* _What you will do_
Read the data below line by line and state how many lines hold "dies". Nothing else belongs in the answer.

* _Data to process_
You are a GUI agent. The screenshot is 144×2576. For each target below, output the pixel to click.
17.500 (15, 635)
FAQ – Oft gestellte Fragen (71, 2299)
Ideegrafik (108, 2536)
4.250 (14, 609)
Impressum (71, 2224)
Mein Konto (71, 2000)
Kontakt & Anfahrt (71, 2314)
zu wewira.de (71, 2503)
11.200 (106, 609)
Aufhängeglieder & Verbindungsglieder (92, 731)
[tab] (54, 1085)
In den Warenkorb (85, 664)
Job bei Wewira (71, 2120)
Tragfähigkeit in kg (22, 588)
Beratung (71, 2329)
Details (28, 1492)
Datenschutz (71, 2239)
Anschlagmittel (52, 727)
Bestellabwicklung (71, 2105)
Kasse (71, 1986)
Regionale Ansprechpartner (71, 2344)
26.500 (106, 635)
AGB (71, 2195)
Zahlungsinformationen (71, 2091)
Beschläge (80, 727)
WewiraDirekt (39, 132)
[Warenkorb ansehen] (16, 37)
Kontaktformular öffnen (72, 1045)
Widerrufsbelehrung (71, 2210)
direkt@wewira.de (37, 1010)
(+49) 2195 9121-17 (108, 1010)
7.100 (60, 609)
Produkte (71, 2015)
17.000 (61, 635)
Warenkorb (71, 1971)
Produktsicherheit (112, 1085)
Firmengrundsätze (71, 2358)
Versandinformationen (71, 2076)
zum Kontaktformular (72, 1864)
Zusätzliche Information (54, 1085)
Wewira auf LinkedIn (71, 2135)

--

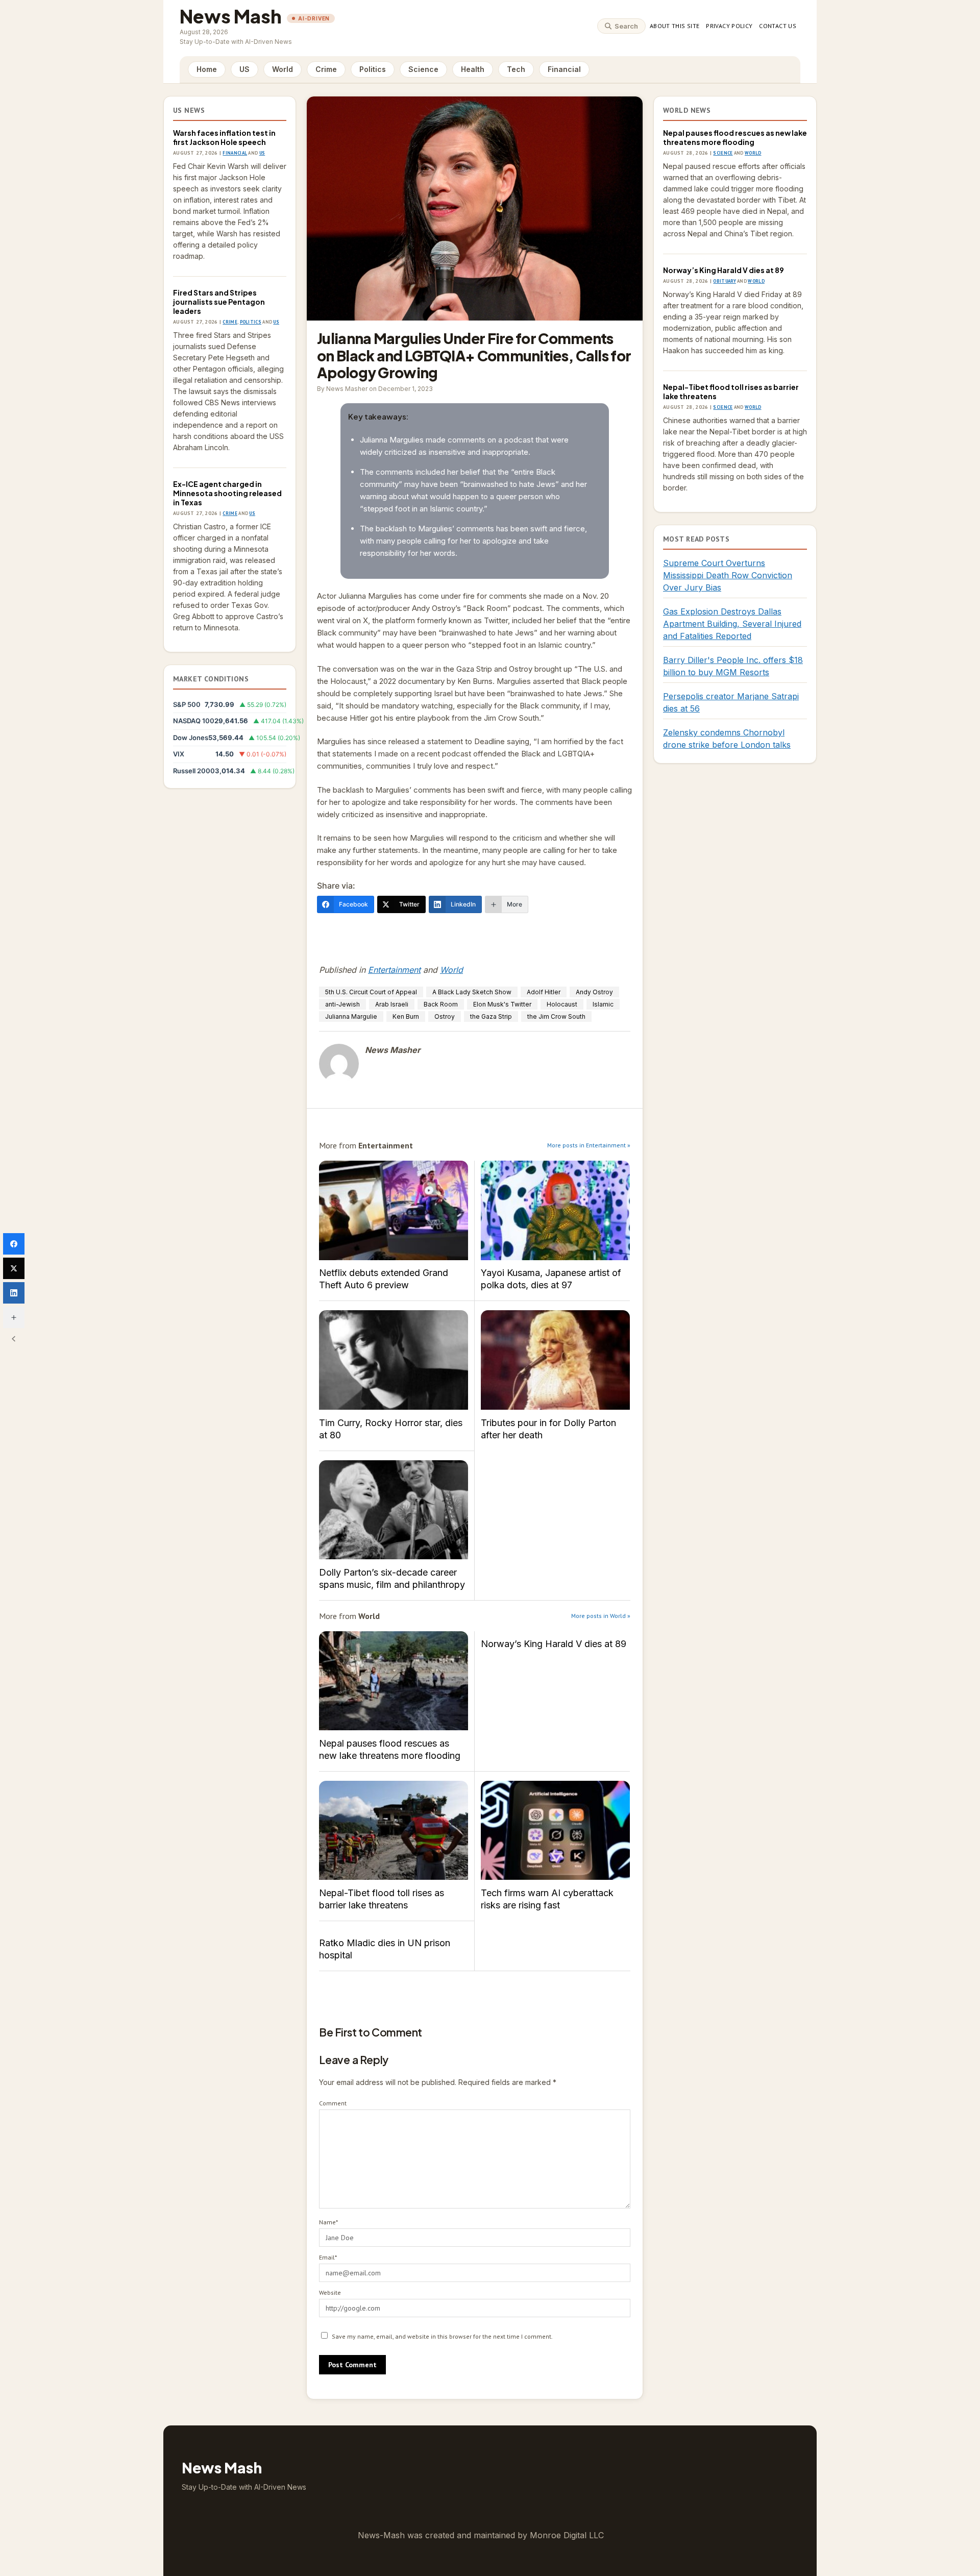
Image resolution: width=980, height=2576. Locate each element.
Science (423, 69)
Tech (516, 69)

...

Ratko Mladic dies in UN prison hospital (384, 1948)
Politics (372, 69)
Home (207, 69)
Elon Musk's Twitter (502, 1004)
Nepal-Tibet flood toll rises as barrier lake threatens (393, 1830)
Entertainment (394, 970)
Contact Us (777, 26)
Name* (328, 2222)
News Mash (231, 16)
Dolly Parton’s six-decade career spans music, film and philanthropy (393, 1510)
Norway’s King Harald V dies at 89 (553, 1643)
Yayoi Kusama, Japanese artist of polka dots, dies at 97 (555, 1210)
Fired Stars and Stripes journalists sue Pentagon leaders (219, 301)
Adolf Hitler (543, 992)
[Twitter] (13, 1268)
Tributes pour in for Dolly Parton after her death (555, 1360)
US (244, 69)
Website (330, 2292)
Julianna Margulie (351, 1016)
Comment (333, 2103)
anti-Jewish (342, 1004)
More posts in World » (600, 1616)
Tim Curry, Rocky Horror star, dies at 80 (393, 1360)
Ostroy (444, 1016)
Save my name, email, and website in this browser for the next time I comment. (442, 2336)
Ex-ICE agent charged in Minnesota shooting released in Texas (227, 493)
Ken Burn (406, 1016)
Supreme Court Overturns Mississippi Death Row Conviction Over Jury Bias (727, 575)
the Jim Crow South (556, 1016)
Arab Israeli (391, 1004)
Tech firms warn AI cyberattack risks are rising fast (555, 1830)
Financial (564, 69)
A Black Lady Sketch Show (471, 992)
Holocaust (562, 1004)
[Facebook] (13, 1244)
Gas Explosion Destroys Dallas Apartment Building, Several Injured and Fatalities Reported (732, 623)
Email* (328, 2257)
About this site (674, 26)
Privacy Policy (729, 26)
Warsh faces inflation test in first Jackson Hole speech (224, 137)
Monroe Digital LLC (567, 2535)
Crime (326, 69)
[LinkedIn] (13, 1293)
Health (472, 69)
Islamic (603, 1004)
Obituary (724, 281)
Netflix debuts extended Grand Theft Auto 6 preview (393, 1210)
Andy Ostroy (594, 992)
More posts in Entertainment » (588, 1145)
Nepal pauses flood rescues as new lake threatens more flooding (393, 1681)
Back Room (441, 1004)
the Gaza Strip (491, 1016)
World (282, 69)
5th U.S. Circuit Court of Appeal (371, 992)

* _Answer box_
4